§ **Written request**: Reproduce the material word for word, from the line with "Given: Click the Better column header" up to and including the line with "pos(129,176)". Leave the pictures out.

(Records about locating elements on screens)
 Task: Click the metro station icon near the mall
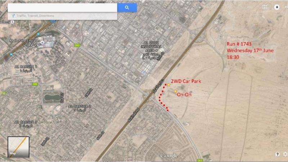point(38,34)
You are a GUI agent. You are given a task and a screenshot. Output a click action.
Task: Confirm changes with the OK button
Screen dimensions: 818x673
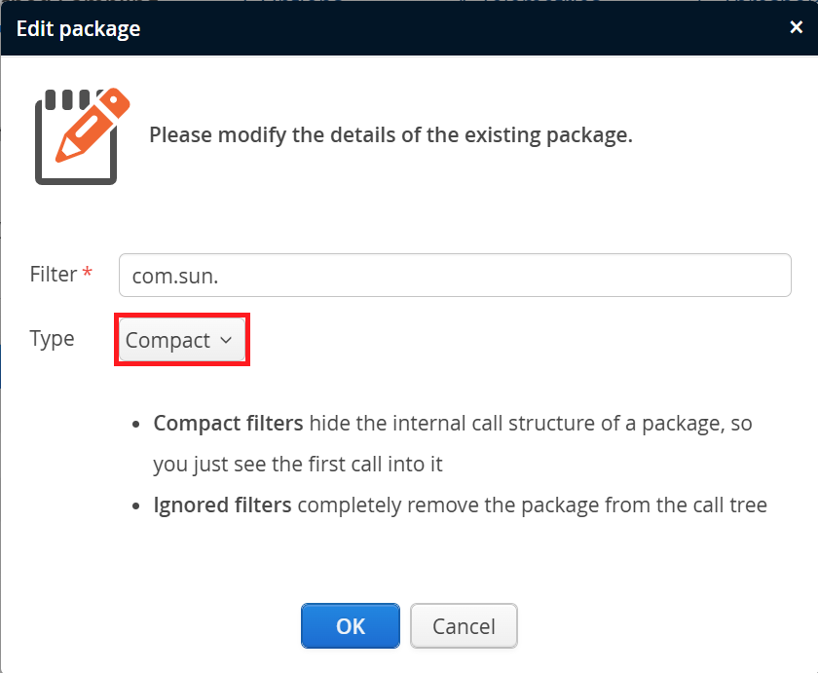pyautogui.click(x=351, y=626)
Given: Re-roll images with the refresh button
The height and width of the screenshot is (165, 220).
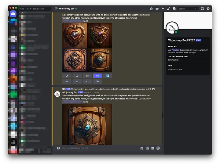Looking at the screenshot, I should point(108,76).
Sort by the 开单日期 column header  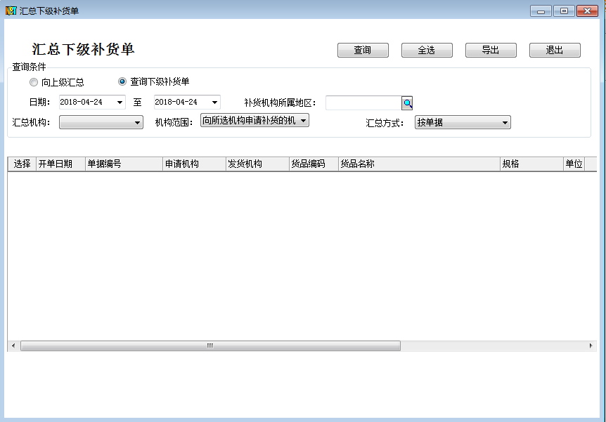(60, 164)
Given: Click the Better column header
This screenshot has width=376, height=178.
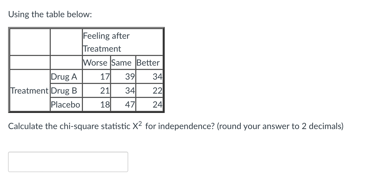Looking at the screenshot, I should [x=148, y=62].
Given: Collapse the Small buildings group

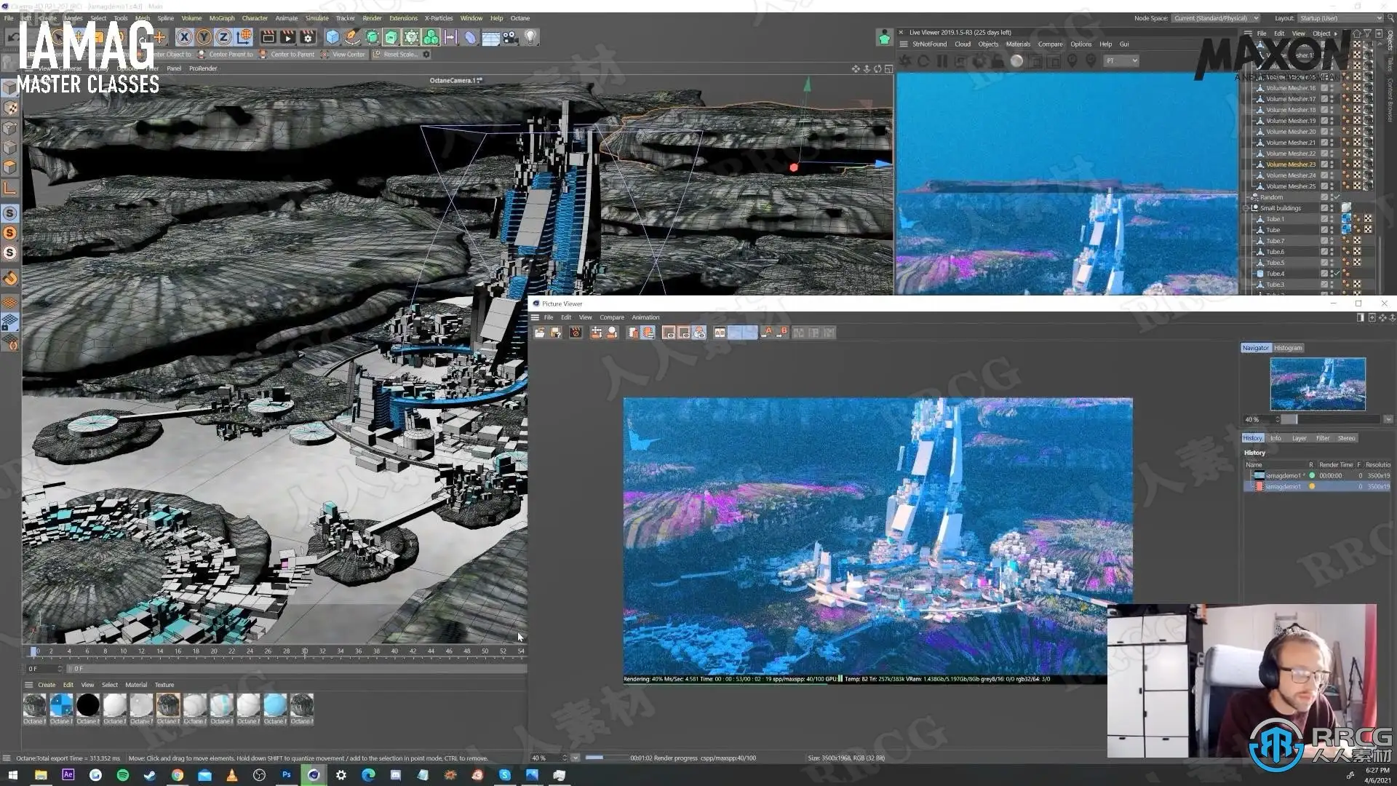Looking at the screenshot, I should (x=1247, y=208).
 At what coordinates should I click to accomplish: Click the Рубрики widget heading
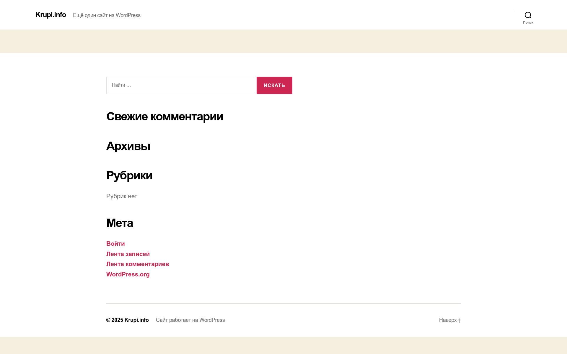pos(129,176)
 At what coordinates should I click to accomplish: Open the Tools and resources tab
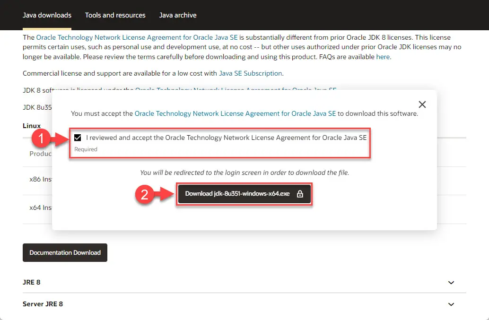click(115, 15)
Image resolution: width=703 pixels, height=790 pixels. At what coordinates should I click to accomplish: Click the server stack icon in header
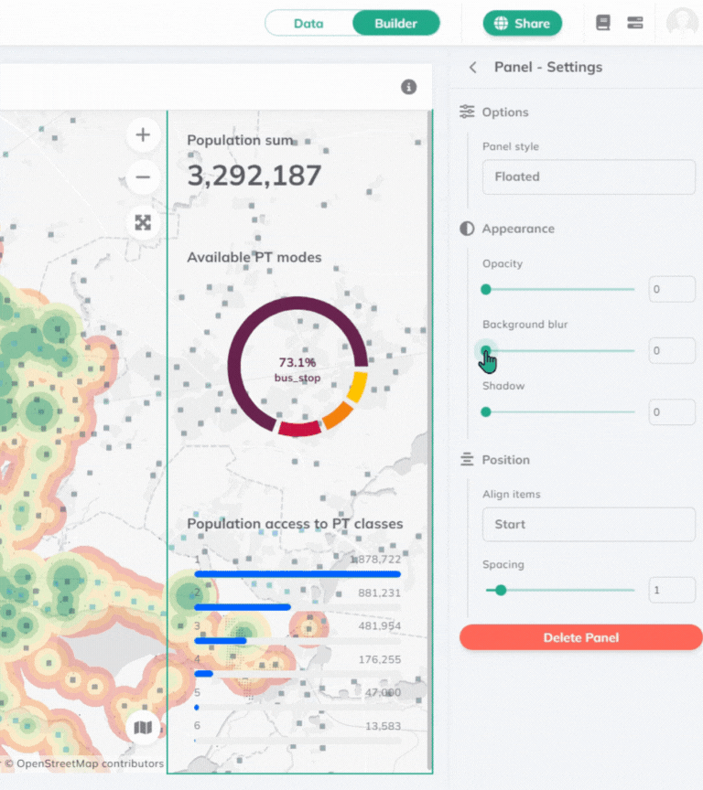tap(635, 23)
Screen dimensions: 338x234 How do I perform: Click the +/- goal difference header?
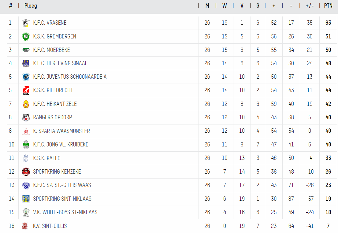pyautogui.click(x=310, y=6)
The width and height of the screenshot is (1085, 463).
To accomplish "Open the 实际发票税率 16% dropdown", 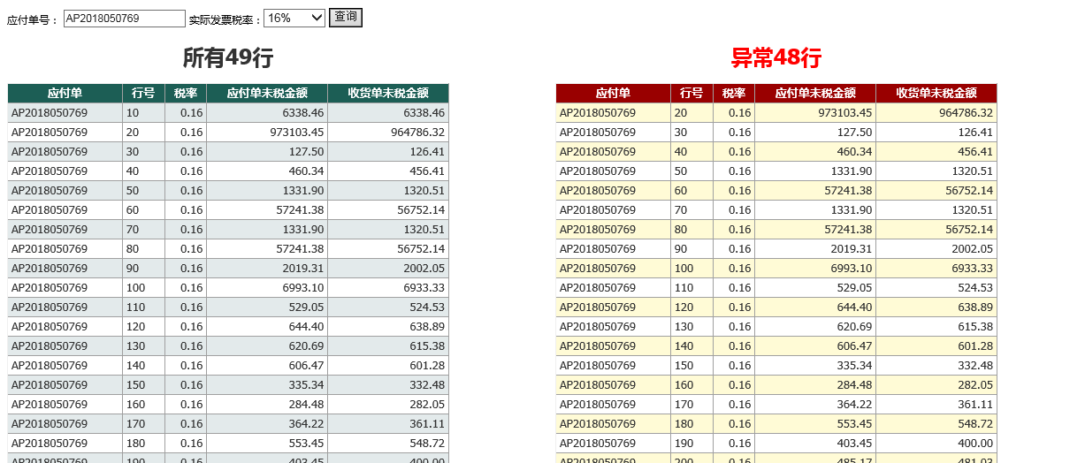I will (294, 18).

§ **Exercise answer**:
Given: Click the Better column header
This screenshot has width=376, height=178.
Looking at the screenshot, I should [x=148, y=62].
Given: Collapse the Small buildings group

Looking at the screenshot, I should (x=1247, y=208).
 At what coordinates should I click to accomplish: Click the Рубрики widget heading
pos(129,176)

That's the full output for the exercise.